Although silicon is actually the industry standard semiconductor in almost all electronic products, including the pv cells that sun panels utilize to convert sun rays into energy, it is not really the most cost-efficient material available. For example, the semiconductor gallium arsenide and similar substance semiconductors provide nearly double the efficiency as silicon in solar units, yet they are rarely utilized in utility-scale applications because of their excessive production price.

U. of I.  teachers J. Rogers and X. Li investigated lower-cost techniques to produce thin films of gallium arsenide which also granted flexibility in the types of devices they could be incorporated into.

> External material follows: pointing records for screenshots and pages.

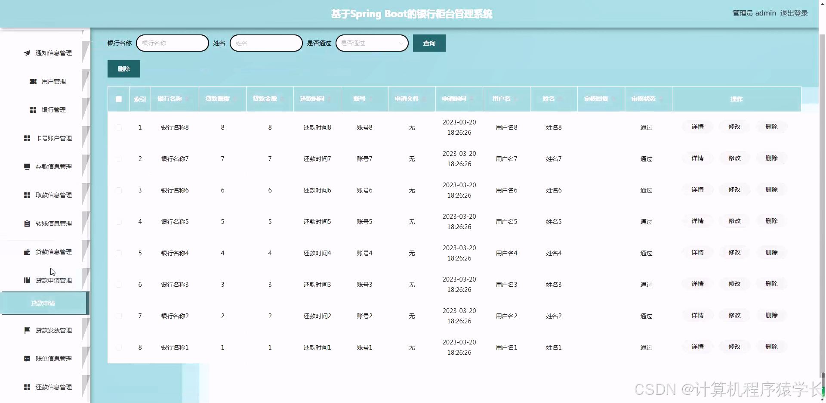Open 详情 for the 银行名称6 row
The image size is (826, 403).
point(697,189)
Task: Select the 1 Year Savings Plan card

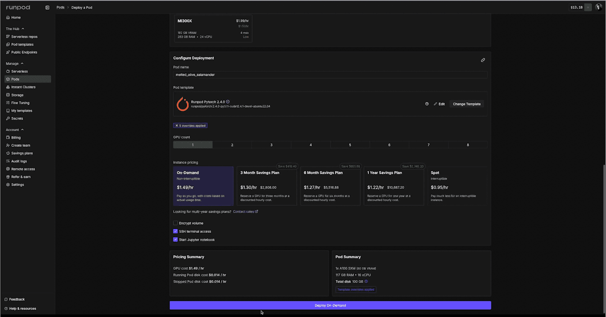Action: [393, 186]
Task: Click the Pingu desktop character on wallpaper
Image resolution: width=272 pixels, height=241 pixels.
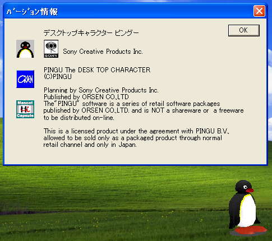Action: pyautogui.click(x=247, y=207)
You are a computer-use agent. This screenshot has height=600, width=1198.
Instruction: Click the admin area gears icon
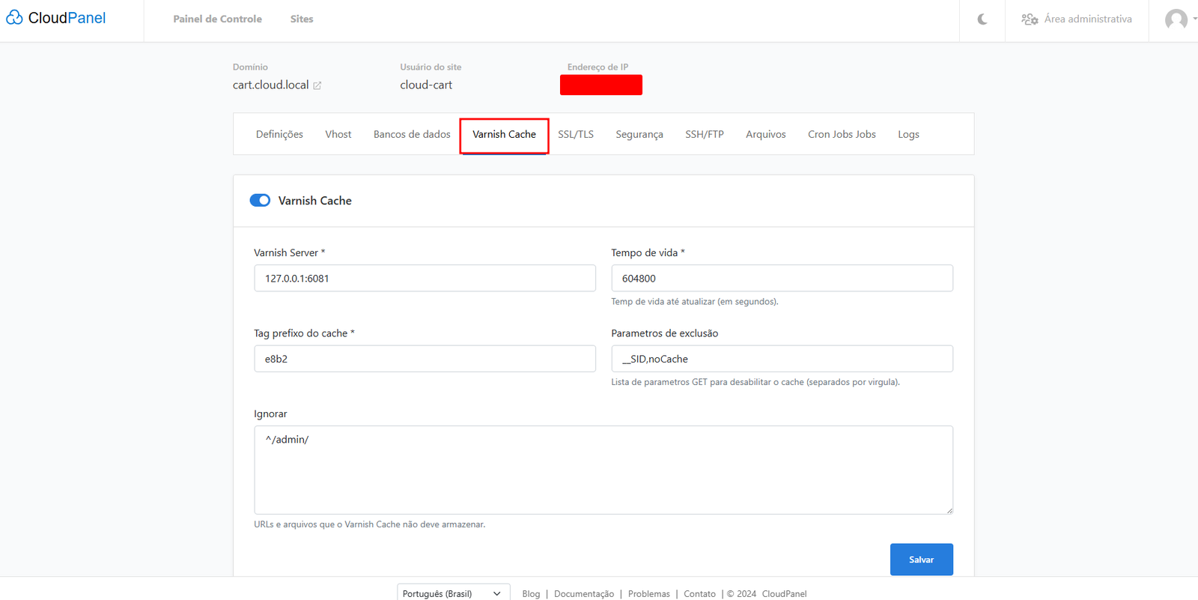[1030, 19]
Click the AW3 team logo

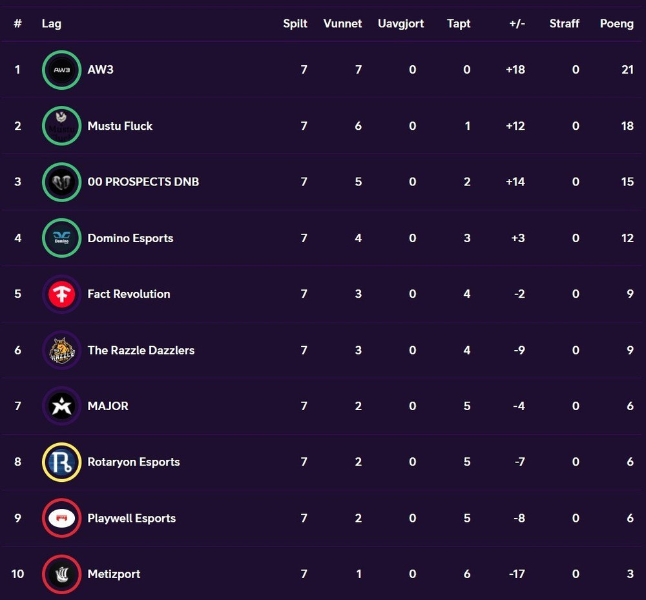click(x=61, y=70)
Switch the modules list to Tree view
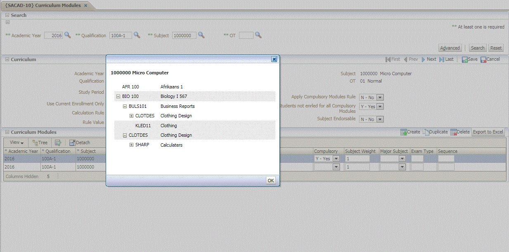 (x=40, y=142)
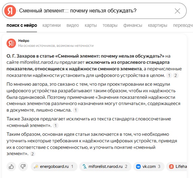Click citation 1 after «сменный элемент».

point(56,126)
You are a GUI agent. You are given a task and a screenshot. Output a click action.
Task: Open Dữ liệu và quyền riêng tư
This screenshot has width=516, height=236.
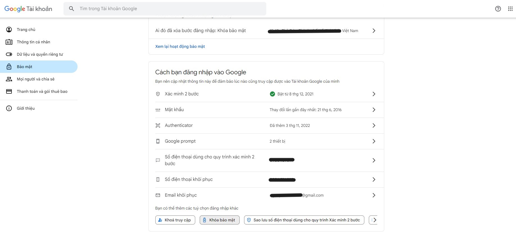tap(40, 54)
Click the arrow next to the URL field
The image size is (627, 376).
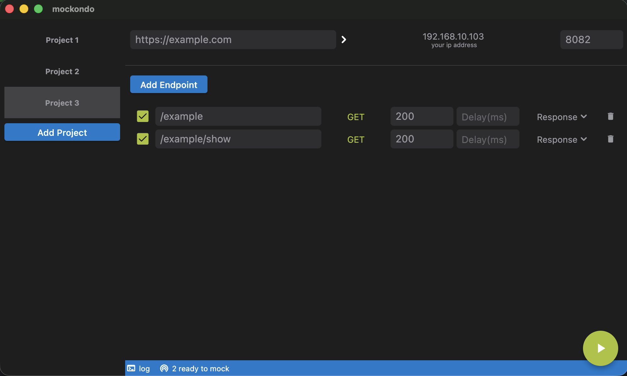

If you can minimize significantly the cost of gallium arsenide and some other compound semiconductors, then you could develop their variety of applications.

Generally, gallium arsenide is transferred in a individual thin layer on a smaller wafer. Either the desired device is produced directly on the wafer, or the semiconductor-coated wafer is break up into chips of the ideal size. The Illinois team made the decision to put in several layers of the material on a simple wafer, creating a layered, “pancake” stack of gallium arsenide thin films.

If you increase ten levels in 1 growth, you only have to load the wafer one time. If you do this in 10 growths, loading and unloading with heat range ramp-up and ramp-down get a lot of time. If you take into account what is necessary for each growth – the equipment, the research, the period, the workers – the overhead saving this solution offers is a significant expense reduction.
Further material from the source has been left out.